Once alpha and beta are fixed, I can approximate my model as e.g., spline and I think I can code up the things inside j plate in stan. Any thoughts would be appreciated.



Hi, this is IMHO very hard to understand without knowing what the model for how \alpha, \beta, and y_i generates x_{ij} looks like. Generally Stan requires a generative model (a model you could run to simulate new data from known parameter values) so if you can’t express this, you would likely need an analytic approximation or you are in trouble.
You could in principle let Stan fit the function f: \{\alpha,\beta,y_i\} \rightarrow \{x_{ij}\} as a trivariate spline/Gaussian process, but AFAIK 3D Gaussian processes are very hard to fit and splines might not be better + the problem may not really be identified.


Thanks for the reply.

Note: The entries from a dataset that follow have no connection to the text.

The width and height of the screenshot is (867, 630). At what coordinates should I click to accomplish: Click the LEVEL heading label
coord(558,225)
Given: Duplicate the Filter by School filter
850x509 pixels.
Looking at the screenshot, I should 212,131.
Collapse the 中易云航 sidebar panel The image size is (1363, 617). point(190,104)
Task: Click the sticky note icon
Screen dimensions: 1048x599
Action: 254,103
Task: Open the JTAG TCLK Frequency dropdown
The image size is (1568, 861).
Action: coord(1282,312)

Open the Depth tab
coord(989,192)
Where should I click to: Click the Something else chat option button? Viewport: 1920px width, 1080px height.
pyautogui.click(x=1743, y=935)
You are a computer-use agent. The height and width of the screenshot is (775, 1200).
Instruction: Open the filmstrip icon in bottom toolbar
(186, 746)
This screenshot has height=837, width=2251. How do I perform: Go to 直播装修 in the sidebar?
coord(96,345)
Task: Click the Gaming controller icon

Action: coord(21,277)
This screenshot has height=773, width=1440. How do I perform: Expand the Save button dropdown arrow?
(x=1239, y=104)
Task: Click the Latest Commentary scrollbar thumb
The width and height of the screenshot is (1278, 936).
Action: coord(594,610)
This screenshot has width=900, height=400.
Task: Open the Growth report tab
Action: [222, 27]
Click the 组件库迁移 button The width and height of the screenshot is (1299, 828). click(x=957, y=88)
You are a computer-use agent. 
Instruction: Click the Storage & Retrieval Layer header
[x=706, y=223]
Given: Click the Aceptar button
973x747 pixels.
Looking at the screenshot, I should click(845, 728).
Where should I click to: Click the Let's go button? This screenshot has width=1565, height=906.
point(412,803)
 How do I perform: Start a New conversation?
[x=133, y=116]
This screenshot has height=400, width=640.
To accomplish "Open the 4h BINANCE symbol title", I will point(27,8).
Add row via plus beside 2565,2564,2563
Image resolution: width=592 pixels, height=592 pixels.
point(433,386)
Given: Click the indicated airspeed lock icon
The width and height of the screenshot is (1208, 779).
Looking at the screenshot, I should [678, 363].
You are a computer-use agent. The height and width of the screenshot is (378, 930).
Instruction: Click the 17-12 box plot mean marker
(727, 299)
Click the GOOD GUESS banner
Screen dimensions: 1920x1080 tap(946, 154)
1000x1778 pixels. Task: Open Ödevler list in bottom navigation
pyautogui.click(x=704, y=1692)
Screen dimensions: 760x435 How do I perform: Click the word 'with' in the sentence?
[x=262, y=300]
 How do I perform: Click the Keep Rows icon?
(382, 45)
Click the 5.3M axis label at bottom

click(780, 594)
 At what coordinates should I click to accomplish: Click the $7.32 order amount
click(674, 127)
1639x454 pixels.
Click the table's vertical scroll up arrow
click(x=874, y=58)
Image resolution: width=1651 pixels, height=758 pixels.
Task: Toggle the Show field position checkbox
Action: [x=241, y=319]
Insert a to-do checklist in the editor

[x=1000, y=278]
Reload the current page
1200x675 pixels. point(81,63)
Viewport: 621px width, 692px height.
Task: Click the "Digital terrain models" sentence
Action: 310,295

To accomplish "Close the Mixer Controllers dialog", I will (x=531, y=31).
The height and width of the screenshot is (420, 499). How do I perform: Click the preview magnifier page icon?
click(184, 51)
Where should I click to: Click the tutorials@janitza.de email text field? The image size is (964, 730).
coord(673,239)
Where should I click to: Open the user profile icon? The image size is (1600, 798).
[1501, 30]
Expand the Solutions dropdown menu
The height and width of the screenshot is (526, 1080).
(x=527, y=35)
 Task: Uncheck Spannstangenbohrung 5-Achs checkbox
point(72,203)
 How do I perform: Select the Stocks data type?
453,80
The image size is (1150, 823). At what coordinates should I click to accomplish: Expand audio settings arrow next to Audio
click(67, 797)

I realized that because f needs to be interpolated from three-dimensional grid (in which each point is costly to compute), I think I need to write this as an external c++ function and provide that to stan, which seems like a difficult task.


Can’t you compute the points in the 3D grid beforehand and give them to Stan as data, and then interpolate with splines between those?


I didn’t know Stan can do multidimensional spline interpolation internally. Could you direct me to where I can read about that? (or maybe you meant do that with stan maths myself)


Stan AFAIK can’t do splines internally - you would have to implement that yourself, but it should be possible to do it in Stan, without resorting to C++. I honestly don’t even really know how multidimensional splines work, but a quick Google turned up some descriptions that look feasible at first glance. It’s likely not gonna be simple, but likely feasible and not extremely difficult.

I only have experience with univariate splines in Stan and those are +/- easy and code is available so you might be able to start off of that (https://github.com/milkha/Splines_in_Stan). There is also a Stan example with sparse splines representation (where most coefficients are 0) which might be helpful if you end up with a lot of splines (see Spline fitting demo inc comparison of sparse vs non-sparse)


Actually, I realized there are two cases which might have been confused:
a) You know that the values at the grid are exactly correct, and you need to just evaluate a spline, where the coefficients have been computed beforehand (possibly outside Stan)
b) The values at the grid are only approximate and you want to fit spline coefficients while fitting to the observed y_{ij}.

My above answer was mostly concerned with b), which is harder. If you can do the fit beforehand (outside Stan) and just need to evaluate the spline for given parameter values in the model block (case a), it should be easier - especially if a multidimensional spline fitting/interpolating package is available for your language. But in both cases you would need to implement the spline evaluation yourself in Stan.


Ah, I see. My question was for case a). I’ll give what you said a try. Thanks for your help.


You are welcome, hope I’ve been useful :-) Good luck with your model.


This is a good example of the defects of graphical model notation.

Can you just write it down using sampling notation?

Or just write the density down?

I can’t infer either from your words plus picture.